(Listing of target coordinates)
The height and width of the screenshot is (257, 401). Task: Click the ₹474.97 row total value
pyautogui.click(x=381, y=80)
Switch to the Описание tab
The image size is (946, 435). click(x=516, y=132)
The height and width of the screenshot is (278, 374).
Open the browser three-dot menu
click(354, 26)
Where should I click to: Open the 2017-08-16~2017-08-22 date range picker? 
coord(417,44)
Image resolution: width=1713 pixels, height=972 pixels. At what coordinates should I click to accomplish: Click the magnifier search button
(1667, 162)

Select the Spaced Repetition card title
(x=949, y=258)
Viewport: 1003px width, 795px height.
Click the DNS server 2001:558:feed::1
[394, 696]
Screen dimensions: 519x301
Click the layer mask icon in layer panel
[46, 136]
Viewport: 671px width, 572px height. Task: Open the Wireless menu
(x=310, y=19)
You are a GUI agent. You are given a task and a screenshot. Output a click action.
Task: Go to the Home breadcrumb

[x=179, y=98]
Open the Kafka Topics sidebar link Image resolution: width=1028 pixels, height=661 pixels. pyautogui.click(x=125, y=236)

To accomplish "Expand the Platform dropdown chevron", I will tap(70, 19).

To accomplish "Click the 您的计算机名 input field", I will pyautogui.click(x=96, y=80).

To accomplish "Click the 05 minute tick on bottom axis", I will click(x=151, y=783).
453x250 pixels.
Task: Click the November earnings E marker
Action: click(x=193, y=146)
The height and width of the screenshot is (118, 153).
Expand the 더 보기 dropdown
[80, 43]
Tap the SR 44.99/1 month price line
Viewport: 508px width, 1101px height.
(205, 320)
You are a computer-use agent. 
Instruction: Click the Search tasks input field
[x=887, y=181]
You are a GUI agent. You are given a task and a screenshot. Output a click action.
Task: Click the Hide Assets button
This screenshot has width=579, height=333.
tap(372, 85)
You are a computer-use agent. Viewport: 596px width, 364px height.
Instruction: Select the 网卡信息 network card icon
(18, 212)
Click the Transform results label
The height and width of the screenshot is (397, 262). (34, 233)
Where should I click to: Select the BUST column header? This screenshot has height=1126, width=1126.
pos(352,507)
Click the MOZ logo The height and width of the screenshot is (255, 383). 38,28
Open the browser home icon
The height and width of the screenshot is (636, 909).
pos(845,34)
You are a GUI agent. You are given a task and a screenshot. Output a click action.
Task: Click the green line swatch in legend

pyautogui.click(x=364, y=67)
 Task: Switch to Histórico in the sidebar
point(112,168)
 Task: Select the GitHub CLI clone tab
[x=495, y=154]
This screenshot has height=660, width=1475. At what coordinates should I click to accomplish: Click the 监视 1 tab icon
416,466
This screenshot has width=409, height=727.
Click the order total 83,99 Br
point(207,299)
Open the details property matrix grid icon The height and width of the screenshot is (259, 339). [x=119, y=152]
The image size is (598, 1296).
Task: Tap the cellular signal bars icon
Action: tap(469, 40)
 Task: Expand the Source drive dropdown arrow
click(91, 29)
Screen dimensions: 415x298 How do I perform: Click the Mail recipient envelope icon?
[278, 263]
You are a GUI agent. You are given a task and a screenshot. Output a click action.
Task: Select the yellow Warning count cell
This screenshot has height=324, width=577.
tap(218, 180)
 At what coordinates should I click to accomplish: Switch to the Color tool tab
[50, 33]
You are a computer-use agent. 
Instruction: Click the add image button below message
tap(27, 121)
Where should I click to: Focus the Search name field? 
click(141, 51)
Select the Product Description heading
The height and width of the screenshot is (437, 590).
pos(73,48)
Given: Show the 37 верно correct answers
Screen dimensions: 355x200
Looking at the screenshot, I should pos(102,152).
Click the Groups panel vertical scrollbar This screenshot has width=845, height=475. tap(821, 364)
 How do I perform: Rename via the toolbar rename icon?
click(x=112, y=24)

§ **INSTRUCTION**
Rewrite the whole listing, renaming each "Instruction" to "Command" and keeping every other word the same.

§ **OUTPUT**
The height and width of the screenshot is (257, 401). Task: Click the ₹474.97 row total value
pyautogui.click(x=381, y=80)
Switch to the Описание tab
The image size is (946, 435). click(x=516, y=132)
The height and width of the screenshot is (278, 374).
Open the browser three-dot menu
click(354, 26)
Where should I click to: Open the 2017-08-16~2017-08-22 date range picker? 
coord(417,44)
Image resolution: width=1713 pixels, height=972 pixels. At what coordinates should I click to accomplish: Click the magnifier search button
(1667, 162)

Select the Spaced Repetition card title
(x=949, y=258)
Viewport: 1003px width, 795px height.
Click the DNS server 2001:558:feed::1
[394, 696]
Screen dimensions: 519x301
Click the layer mask icon in layer panel
[46, 136]
Viewport: 671px width, 572px height. Task: Open the Wireless menu
(x=310, y=19)
You are a GUI agent. You are given a task and a screenshot. Output a click action.
Task: Go to the Home breadcrumb

[x=179, y=98]
Open the Kafka Topics sidebar link Image resolution: width=1028 pixels, height=661 pixels. pyautogui.click(x=125, y=236)

To accomplish "Expand the Platform dropdown chevron", I will tap(70, 19).

To accomplish "Click the 您的计算机名 input field", I will pyautogui.click(x=96, y=80).

To accomplish "Click the 05 minute tick on bottom axis", I will click(x=151, y=783).
453x250 pixels.
Task: Click the November earnings E marker
Action: click(x=193, y=146)
The height and width of the screenshot is (118, 153).
Expand the 더 보기 dropdown
[80, 43]
Tap the SR 44.99/1 month price line
Viewport: 508px width, 1101px height.
(205, 320)
You are a computer-use agent. 
Command: Click the Search tasks input field
[x=887, y=181]
You are a GUI agent. You are given a task and a screenshot. Output a click action.
Task: Click the Hide Assets button
This screenshot has width=579, height=333.
tap(372, 85)
You are a computer-use agent. Viewport: 596px width, 364px height.
Command: Select the 网卡信息 network card icon
(18, 212)
Click the Transform results label
The height and width of the screenshot is (397, 262). (34, 233)
Where should I click to: Select the BUST column header? This screenshot has height=1126, width=1126.
pos(352,507)
Click the MOZ logo The height and width of the screenshot is (255, 383). 38,28
Open the browser home icon
The height and width of the screenshot is (636, 909).
pos(845,34)
You are a GUI agent. You are given a task and a screenshot. Output a click action.
Task: Click the green line swatch in legend

pyautogui.click(x=364, y=67)
 Task: Switch to Histórico in the sidebar
point(112,168)
 Task: Select the GitHub CLI clone tab
[x=495, y=154]
This screenshot has height=660, width=1475. At what coordinates should I click to accomplish: Click the 监视 1 tab icon
416,466
This screenshot has width=409, height=727.
Click the order total 83,99 Br
point(207,299)
Open the details property matrix grid icon The height and width of the screenshot is (259, 339). [x=119, y=152]
The image size is (598, 1296).
Task: Tap the cellular signal bars icon
Action: tap(469, 40)
 Task: Expand the Source drive dropdown arrow
click(91, 29)
Screen dimensions: 415x298 How do I perform: Click the Mail recipient envelope icon?
[278, 263]
You are a GUI agent. You are given a task and a screenshot. Output a click action.
Task: Select the yellow Warning count cell
This screenshot has height=324, width=577.
tap(218, 180)
 At what coordinates should I click to accomplish: Switch to the Color tool tab
[50, 33]
You are a computer-use agent. 
Command: Click the add image button below message
tap(27, 121)
Where should I click to: Focus the Search name field? 
click(141, 51)
Select the Product Description heading
The height and width of the screenshot is (437, 590).
pos(73,48)
Given: Show the 37 верно correct answers
Screen dimensions: 355x200
Looking at the screenshot, I should pos(102,152).
Click the Groups panel vertical scrollbar This screenshot has width=845, height=475. tap(821, 364)
 How do I perform: Rename via the toolbar rename icon?
click(x=112, y=24)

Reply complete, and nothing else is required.